Publishers have yet to explore fully the consequences of a hobbled economy, but Segura spies a trend in the making. “By next spring, publishing will have fully caught up,” he predicted. “And by summer, you’re going to see a flood of new fiction dealing specifically with the big meltdown.”
Many months ago, when Jill Kargman conceived The Ex-Mrs Hedgefund (Dutton), the recession had yet to take its ruinous toll. Published in the spring, the book is set against a backdrop described by its heroine as “a bacchanal of the rich and obnoxious, a Falstaffian brew of hedonism and material excess.” Kargman’s characters, the wives of New York’s hedge-fund elite, are indeed perched on the edge of a volcano, prancing oblivious, on their Vivier heels.
Kargman herself is a stranger to high finance, but it didn’t take a Wharton degree to alert her that disaster loomed.
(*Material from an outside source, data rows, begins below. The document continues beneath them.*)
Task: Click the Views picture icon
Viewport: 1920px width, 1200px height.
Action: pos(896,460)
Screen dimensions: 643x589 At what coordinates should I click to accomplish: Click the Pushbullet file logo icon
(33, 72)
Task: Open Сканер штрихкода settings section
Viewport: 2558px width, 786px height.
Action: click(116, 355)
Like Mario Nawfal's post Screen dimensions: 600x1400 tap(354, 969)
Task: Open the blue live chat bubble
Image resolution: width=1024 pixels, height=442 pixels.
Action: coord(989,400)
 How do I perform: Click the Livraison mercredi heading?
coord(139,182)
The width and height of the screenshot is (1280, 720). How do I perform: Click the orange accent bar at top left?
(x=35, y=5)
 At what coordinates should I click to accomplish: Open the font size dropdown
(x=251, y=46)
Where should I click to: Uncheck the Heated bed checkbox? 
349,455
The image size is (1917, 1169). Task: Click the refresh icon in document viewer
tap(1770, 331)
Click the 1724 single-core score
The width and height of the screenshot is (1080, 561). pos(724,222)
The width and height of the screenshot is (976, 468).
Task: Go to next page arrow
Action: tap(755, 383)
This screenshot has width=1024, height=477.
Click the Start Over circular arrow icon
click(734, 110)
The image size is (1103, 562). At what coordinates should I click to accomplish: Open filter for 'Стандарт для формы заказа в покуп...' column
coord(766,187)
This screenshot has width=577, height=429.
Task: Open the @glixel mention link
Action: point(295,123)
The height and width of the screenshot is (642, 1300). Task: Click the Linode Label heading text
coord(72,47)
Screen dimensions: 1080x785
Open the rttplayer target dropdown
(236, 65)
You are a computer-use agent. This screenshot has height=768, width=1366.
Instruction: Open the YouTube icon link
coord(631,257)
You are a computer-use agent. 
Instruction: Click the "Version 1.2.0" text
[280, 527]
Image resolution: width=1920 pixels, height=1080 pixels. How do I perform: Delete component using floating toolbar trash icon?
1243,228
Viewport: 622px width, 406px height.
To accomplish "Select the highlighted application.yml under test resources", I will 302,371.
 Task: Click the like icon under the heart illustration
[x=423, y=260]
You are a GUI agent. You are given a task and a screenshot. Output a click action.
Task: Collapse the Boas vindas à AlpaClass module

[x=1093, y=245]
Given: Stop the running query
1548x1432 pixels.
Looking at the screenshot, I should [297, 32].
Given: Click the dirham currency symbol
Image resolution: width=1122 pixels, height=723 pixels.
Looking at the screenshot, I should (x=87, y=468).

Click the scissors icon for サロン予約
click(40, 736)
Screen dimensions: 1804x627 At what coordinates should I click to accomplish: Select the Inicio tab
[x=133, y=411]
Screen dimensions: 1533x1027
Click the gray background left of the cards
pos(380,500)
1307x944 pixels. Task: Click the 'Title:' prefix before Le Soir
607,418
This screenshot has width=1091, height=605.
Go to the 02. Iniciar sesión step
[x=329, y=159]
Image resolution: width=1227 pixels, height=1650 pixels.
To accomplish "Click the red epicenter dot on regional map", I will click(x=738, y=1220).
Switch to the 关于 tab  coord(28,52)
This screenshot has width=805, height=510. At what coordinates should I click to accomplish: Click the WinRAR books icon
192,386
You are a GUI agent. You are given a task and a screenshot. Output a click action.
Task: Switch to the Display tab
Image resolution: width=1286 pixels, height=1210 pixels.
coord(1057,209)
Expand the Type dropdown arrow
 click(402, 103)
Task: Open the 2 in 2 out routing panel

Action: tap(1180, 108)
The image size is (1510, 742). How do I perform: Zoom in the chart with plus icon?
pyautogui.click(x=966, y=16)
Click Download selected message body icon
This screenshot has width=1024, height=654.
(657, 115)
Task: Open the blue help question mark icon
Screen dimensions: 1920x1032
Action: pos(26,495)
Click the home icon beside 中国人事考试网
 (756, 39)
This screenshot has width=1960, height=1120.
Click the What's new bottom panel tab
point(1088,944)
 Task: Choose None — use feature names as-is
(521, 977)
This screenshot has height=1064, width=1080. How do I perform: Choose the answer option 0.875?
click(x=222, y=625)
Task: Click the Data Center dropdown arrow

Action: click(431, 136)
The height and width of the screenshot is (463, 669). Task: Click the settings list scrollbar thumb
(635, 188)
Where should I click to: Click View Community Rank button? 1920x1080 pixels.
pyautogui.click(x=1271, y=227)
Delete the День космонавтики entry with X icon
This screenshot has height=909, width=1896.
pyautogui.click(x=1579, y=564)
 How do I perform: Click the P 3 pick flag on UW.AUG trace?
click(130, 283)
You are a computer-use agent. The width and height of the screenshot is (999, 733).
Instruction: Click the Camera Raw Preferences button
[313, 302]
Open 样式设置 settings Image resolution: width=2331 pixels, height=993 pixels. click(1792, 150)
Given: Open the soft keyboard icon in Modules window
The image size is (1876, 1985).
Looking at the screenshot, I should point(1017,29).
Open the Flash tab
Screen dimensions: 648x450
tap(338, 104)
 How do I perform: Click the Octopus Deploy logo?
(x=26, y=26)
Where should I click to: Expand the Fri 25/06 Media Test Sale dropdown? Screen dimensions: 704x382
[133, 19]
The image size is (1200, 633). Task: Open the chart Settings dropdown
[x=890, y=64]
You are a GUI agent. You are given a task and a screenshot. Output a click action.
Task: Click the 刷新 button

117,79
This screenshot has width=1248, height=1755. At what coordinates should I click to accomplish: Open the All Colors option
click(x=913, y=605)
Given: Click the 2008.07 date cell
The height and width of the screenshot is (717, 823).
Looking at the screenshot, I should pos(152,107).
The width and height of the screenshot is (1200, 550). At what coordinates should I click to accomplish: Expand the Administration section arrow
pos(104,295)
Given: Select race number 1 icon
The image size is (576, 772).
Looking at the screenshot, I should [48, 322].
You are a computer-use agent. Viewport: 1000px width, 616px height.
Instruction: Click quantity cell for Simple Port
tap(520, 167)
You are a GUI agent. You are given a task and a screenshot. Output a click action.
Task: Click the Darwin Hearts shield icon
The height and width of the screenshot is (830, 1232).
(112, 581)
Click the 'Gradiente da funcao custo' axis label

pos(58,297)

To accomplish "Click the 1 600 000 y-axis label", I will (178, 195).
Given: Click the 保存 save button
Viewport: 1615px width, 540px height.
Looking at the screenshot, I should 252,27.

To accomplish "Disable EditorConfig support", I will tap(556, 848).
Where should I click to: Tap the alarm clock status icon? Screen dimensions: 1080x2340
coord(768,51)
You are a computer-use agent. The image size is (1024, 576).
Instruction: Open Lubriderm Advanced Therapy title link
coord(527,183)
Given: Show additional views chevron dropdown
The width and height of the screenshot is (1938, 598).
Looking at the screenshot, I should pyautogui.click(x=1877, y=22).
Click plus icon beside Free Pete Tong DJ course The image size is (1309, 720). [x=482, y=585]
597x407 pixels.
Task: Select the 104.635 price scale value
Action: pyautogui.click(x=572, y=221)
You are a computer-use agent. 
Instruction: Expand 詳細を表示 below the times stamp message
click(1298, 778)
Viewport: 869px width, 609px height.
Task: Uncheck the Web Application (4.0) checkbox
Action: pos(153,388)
Her tale was inspired by a birthday party for the child of an acquaintance. “They had sherpas carry in the child in a Cleopatra tent,” she recalled. “It was so over the top.”
She told her husband: “This is crazy. Something’s got to give.”
Her narrative follows the arc of denial, anger, bargaining and depression that has come to characterize the new recession lit. Holly Talbott, her morally ambivalent heroine, more a J. Crew than a J. Mendel sort, feels a gnawing disenchantment with her pampered milieu, which turns to shock and rue when her ex-husband, about to remarry, cuts off her credit at Clyde’s, the upscale Madison Avenue chemist. With “the spigot turned off,” she learns to fend for herself, picking up the threads of a career built on her first love, rock ’n’ roll.
“One of the big motifs in these books is a sort of empowerment,” Segura said. “Swathed in Gucci, Prada and what not, their protagonists realign their priorities and realize, ‘Oh, I don’t need that Givenchy gown. I can look great in Eileen Fisher, too.’”
They can also do without that banker in the Brioni suit. Directly or obliquely, most of these books take a feminist stance. “The woman doesn’t always end up with the guy at the end, but she ends up with a better sense of self,” said Liate Stehlik, the senior vice president and publisher at Avon, which released Hedge Fund Wives. Recovering from divorce, its heroine pulls up her socks and embarks on an indie career in the world of private banking.
Framed as cautionary tales, these books introduce female characters compelled to “face facts, raise funds and watch out for themselves,” said Elizabeth Beier, who edited The Summer Kitchen. “They’re not just vicariously experiencing other women’s getting and spending,” she said. “They are taking charge of their own identities; they are actually doing something, and that always makes more involving fiction.”
Readers appear to be responding. Based on letters and comments on author Web sites, many identify with the novel’s cosseted heroine, Nora, who learns with a jolt, Beier said, that “she actually has to make money to feed her kids and figure out how they’re going to be educated in a public school system.” Readers, Beier added, “feel that richer connection you have with a character who is more like you.”